UNITED STATES OF AMERICA, Plaintiff, v. [1] SIXTO J COLON-TORRES, [2] FELIX A RAMOS-ROHENA, Defendants.


OPINION AND ORDER

SAIDA M. DELGADO-COLON UNITED STATES DISTRICT JUDGE

Pending before the Court are co-defendant Sixto J. Colon-Torres's ("Colon-Torres") objections, ECF No. 121, to the Report and Recommendation ("R&R") issued by United States Magistrate Judge Giselle Lopez-Soler ("Magistrate Judge"), ECF No. 114, and co-defendant Felix Ramos-Rohena's ("Ramos-Rohena") motion for joinder at ECF No. 122.

For the following reasons, defendants' motions at ECF Nos. 121,122 are DENIED. After a careful review of the record, the suppression hearing's transcripts, the evidence and the filings in this case, the Court hereby ADOPTS the R&R. ECF No. 114. Accordingly, the motions to suppress at ECF Nos. 46, 61 are DENIED.

I. Procedural Background

A Grand Jury returned an indictment charging defendants with conspiracy to possess with intent to distribute 5 or more kilograms of cocaine (Count One) and possession with intent to distribute the same amounts of cocaine (Count Two) in violation of 21 U.S.C. Sec. 841(a)(1), (b)(1)(A)(ii) and 846. ECF No. 17.
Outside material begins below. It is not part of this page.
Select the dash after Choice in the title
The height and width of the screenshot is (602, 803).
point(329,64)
Defendants moved separately to suppress the government's evidence on Fourth Amendment grounds. See ECF Nos. 46, 61. U.S. CONST, amend. IV. Specifically, on October 1, 2020, Ramos-Rohena, through appointed counsel, filed a motion to suppress accompanied by several documents, including a declaration under penalty of perjury in support. ECF Nos. 46, 46-1. The government responded and Ramos-Rohena replied. ECF Nos. 46,46-1,53,54.

On December 11, 2020, Colon-Torres filed his motion to supress. ECF No. 61. Notably, unlike Ramos-Rohena's motion, Colon-Torres's motion did not include any affidavit or declaration in support. See id. Colon-Torres simply stated he "joined" Ramos-Rohena's motion to suppress and requested a hearing to "determine the reliability of the K-9 alert." Id., at 1.

The lack of a declaration from Colon-Torres becomes more relevant due to the fact that Colon-Torres did not testify in the suppression hearing. Therefore, as discussed elsewhere in this Opinion and Order, the Court has no statement, declaration, evidence or filing from Colon-Torres in support of his Fourth Amendment challenge.

The Court referred the motions to a United States Magistrate Judge for an evidentiary hearing and the issuance of a report and recommendation. ECF No. 70. The evidentiary hearing spanned for three days. The government called three law enforcement agents to the stand and introduced a video recording and several documents into evidence. On the defense's side, only co-defendant Ramos-Rohena testified. After receiving post-hearing briefs from the parties, on July 28, 2022, the Magistrate Judge entered her R&R. ECF No. 114. The Magistrate Judge recommends that the Court deny the motions to supress. Id. Pursuant to 28 U.S.C.A. § 636; Fed.R.Civ.P. 72; Local Civil Rule 72(d), objections to the R&R were due on August 11, 2022.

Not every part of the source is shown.